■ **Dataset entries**
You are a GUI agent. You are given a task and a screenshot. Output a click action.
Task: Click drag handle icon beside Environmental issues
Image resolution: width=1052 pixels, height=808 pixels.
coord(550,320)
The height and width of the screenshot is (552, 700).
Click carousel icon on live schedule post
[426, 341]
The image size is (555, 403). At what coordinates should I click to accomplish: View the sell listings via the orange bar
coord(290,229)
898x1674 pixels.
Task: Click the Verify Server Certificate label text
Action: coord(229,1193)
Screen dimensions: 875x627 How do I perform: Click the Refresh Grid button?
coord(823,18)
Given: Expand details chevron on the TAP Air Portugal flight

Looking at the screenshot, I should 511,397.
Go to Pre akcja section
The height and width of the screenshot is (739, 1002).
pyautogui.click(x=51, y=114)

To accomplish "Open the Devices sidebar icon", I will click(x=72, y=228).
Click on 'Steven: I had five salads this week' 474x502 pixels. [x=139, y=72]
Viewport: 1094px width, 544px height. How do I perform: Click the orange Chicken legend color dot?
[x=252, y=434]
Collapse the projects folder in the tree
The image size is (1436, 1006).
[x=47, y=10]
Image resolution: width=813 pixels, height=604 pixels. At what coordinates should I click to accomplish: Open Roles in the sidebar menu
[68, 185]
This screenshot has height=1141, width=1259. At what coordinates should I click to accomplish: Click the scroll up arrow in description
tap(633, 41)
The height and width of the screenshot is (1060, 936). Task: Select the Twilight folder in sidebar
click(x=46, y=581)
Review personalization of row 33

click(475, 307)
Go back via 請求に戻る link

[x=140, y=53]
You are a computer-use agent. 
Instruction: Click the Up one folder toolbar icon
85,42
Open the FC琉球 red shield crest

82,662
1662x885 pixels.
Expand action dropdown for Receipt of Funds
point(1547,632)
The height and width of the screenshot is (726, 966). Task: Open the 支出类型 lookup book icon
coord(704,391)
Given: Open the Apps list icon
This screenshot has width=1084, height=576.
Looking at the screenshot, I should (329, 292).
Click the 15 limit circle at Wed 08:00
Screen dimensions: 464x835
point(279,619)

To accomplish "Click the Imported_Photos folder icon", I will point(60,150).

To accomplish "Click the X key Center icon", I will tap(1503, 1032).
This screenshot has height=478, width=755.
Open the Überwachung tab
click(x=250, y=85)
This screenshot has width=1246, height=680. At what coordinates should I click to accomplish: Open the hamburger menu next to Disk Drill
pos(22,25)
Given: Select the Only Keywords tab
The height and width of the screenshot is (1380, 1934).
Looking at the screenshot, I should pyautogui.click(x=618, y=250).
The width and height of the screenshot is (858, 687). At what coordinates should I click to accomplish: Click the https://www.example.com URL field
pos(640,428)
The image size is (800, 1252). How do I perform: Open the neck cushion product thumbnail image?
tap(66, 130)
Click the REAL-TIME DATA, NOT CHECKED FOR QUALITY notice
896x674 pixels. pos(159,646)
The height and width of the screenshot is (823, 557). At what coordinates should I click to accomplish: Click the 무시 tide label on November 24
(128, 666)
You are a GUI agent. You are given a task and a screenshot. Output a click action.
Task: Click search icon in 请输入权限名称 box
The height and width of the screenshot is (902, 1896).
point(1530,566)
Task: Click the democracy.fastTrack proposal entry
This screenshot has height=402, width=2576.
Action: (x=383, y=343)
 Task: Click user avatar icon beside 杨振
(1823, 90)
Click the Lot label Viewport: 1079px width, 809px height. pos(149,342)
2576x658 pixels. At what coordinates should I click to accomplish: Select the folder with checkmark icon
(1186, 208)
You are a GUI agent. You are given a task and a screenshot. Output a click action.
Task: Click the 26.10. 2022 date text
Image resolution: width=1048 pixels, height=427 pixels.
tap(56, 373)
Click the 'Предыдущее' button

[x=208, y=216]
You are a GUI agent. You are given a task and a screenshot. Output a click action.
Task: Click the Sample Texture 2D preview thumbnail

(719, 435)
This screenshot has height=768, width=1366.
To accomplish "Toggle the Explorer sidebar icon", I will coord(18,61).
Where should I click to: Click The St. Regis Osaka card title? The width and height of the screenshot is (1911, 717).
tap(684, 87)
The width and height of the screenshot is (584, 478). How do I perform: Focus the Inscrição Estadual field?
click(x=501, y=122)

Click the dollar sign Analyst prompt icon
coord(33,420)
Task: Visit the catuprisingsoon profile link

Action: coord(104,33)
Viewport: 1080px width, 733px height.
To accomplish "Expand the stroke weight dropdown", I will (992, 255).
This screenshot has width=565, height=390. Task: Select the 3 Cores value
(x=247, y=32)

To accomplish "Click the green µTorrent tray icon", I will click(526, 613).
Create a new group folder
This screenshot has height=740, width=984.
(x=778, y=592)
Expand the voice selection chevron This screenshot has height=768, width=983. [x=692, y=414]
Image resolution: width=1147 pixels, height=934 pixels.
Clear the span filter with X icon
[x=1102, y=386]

■ **TASK ITEM**
Your task for the entries above: copy exactly the span starting with the line with "The image size is (555, 403)." and going on through the line with "Click on 'Steven: I", both lines included, and nothing else.

■ **RESULT OF THIS TASK**
The image size is (555, 403). At what coordinates should I click to accomplish: View the sell listings via the orange bar
coord(290,229)
898x1674 pixels.
Task: Click the Verify Server Certificate label text
Action: coord(229,1193)
Screen dimensions: 875x627 How do I perform: Click the Refresh Grid button?
coord(823,18)
Given: Expand details chevron on the TAP Air Portugal flight

Looking at the screenshot, I should 511,397.
Go to Pre akcja section
The height and width of the screenshot is (739, 1002).
pyautogui.click(x=51, y=114)

To accomplish "Open the Devices sidebar icon", I will click(x=72, y=228).
Click on 'Steven: I had five salads this week' 474x502 pixels. [x=139, y=72]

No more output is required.